Regulatory Reorganization

Posted on April 8, 2008 by David Laidlaw 

Every major market upheaval brings new regulatory initiatives to try to prevent future problems. The stock market plunge and bursting of the technology bubble in 2000 ushered in Sarbanes-Oxley which imposed strict controls concerning the accuracy of financial reporting. In response to the current credit crisis, the Treasury Department has proposed a radical reorganization of how financial entities are regulated at the Federal and State levels. These plans were first proposed in blueprint form in June of last year and the main focus of the original proposal was to increase the competitiveness of US financial markets.

Treasury Secretary Paulson recommended that a future regulatory framework consist of three agencies with broad powers according to an “objectives-based approach.” These agencies would include a Market Stability Regulator, Prudential Regulator and Business Conduct Regulator.

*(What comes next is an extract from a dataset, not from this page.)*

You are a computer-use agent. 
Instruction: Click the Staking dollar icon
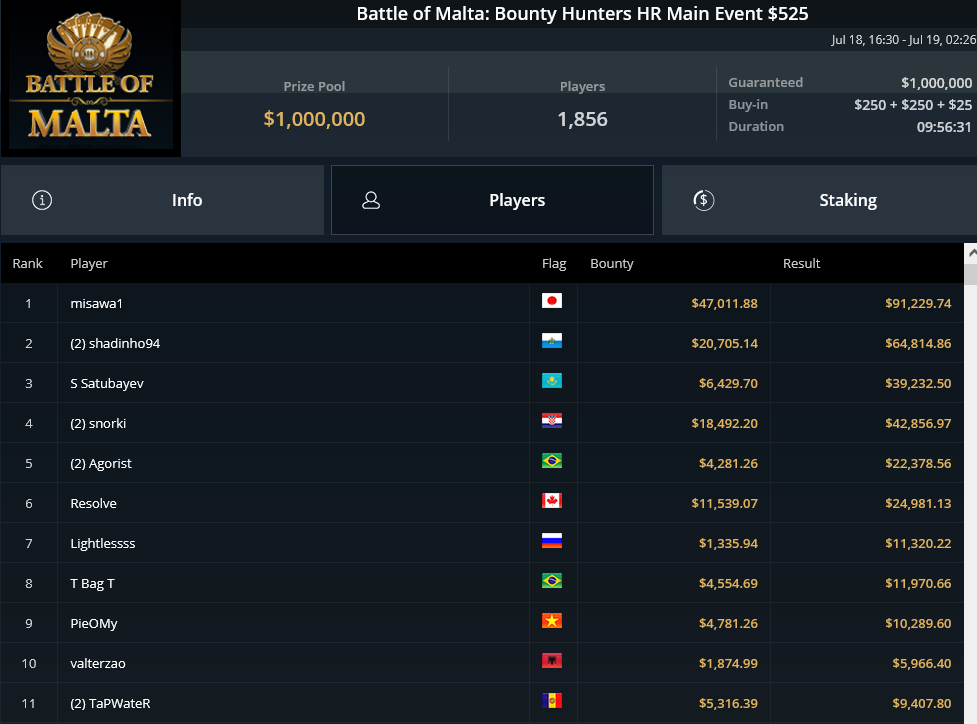[x=703, y=200]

The Market Stability Regulator would expand the Federal Reserve’s function to insure the smooth functioning of the overall financial system and allow it to oversee all other regulators within the system. The Prudential Regulator would oversee all firms with explicit government guarantees such as Federal Deposit Insured banks to make sure their capital is adequate to cover their liabilities. Finally, the Business Conduct Regulator would include the functions assumed by the Securities and Exchange Commission and the Commodity Futures Trade Commission. This entity would regulate business processes and ensure adequate disclosure within the system.

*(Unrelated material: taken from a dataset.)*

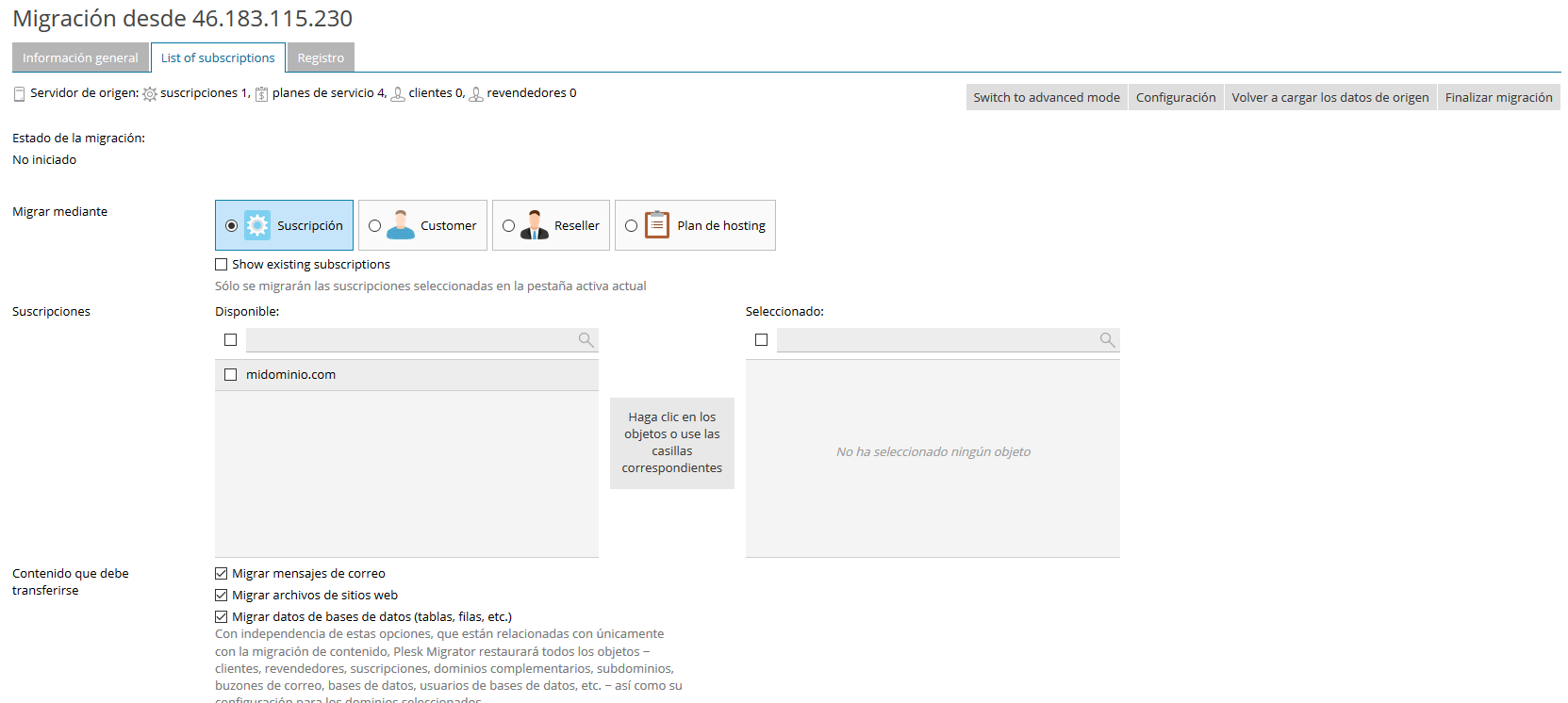Click the Disponible search input field

coord(410,340)
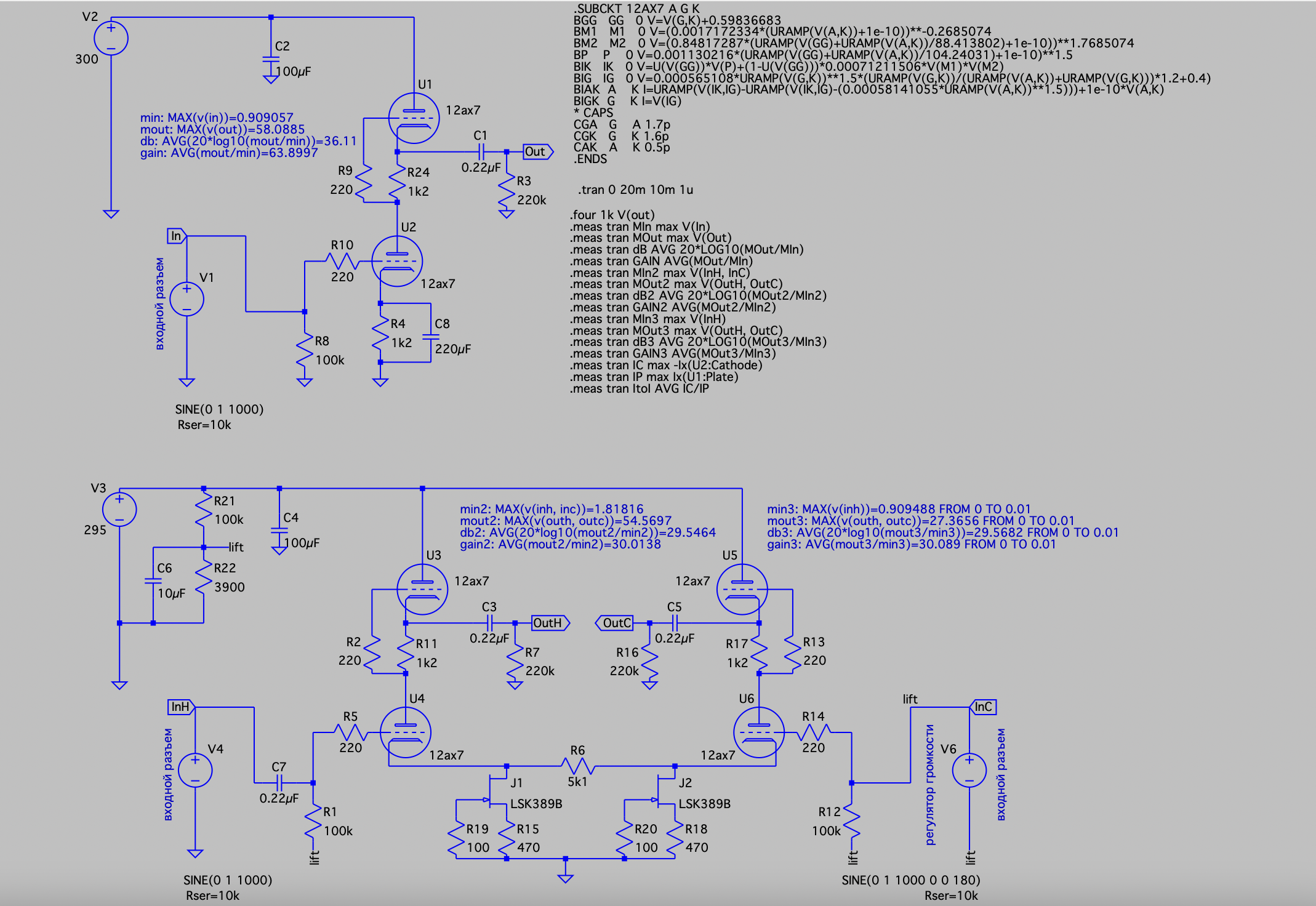The height and width of the screenshot is (906, 1316).
Task: Select the .SUBCKT 12AX7 A G K line
Action: coord(636,9)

Paulson’s plan goes further in that it provides for streamlined regulation of state-chartered banks. It also allows for federal regulation of insurance companies which are now regulated by each of the 50 states. Responding to the mortgage crisis, the Federal Reserve also recommends an agency to oversee mortgage origination.

Even though no regulatory framework will prevent future financial problems, this reorganization makes sense from an oversight and efficiency perspective. To handle the current problems, the government and Federal Reserve have basically been stretching their mandates to prevent panic in the markets in ways far beyond their charters. For example, the Federal Reserve has never put $29 billion of its capital at risk to bail out a broker-dealer as it did with Bear Stearns.

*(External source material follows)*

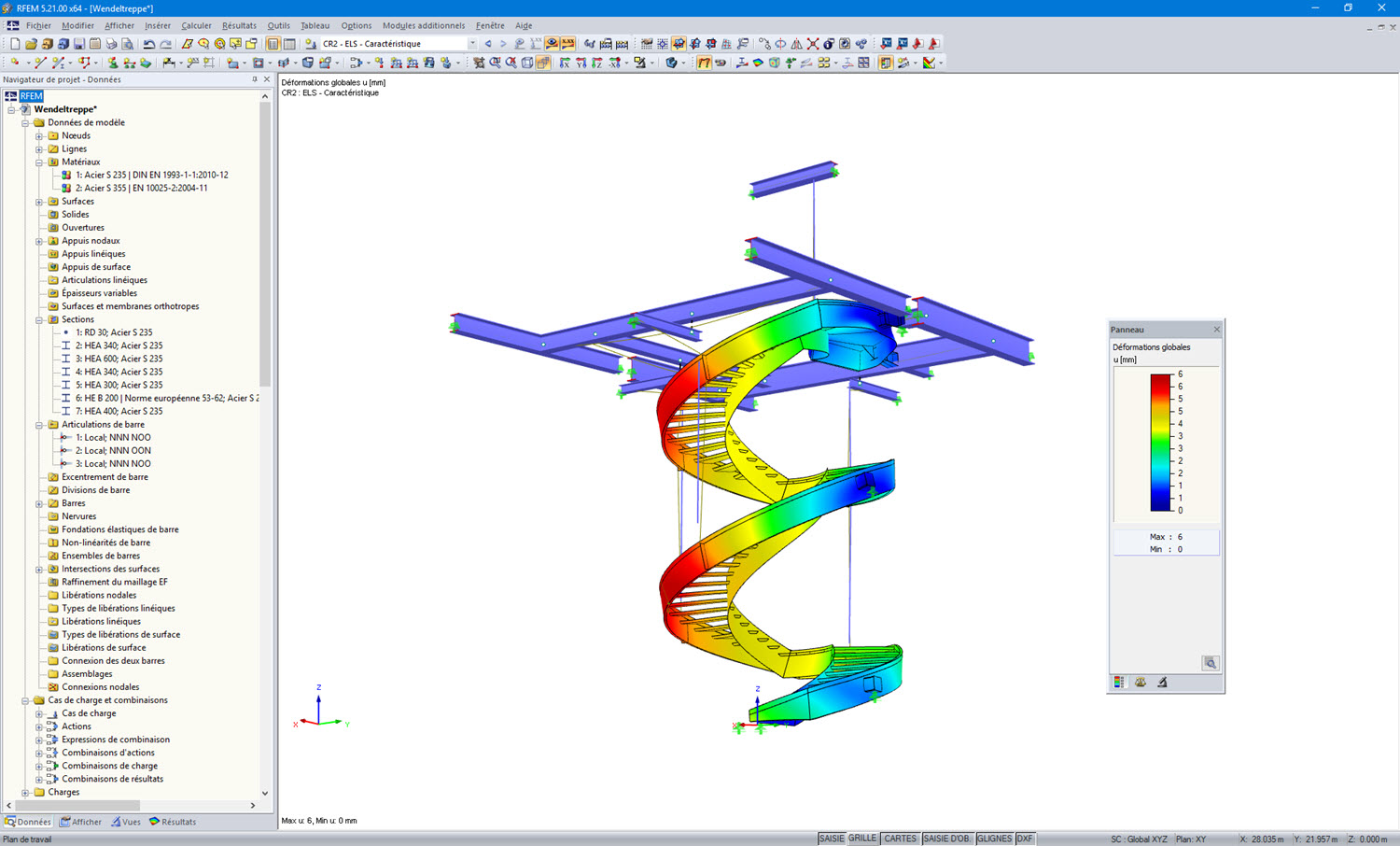Viewport: 1400px width, 846px height.
Task: Click the CARTES status bar button
Action: 899,838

The current system is also redundant and it is very difficult for the firms themselves to comply with all of the various regulations issuing forth from various agencies. Many financial services firms are regulated by numerous federal agencies and state regulators. For example, our business is regulated by the SEC, the CFTC, the Department of Labor, the Financial Industry Regulatory Authority and the states of New York, Delaware, Connecticut, California, Texas and Pennsylvania. Any system that streamlined the process and allowed for better oversight should be welcomed by the public and the regulated entities. However, the bureaucratic turf wars that will result from this proposal suggests that nothing will happen quickly since those regulators losing their influence will fight the hardest to maintain the current system.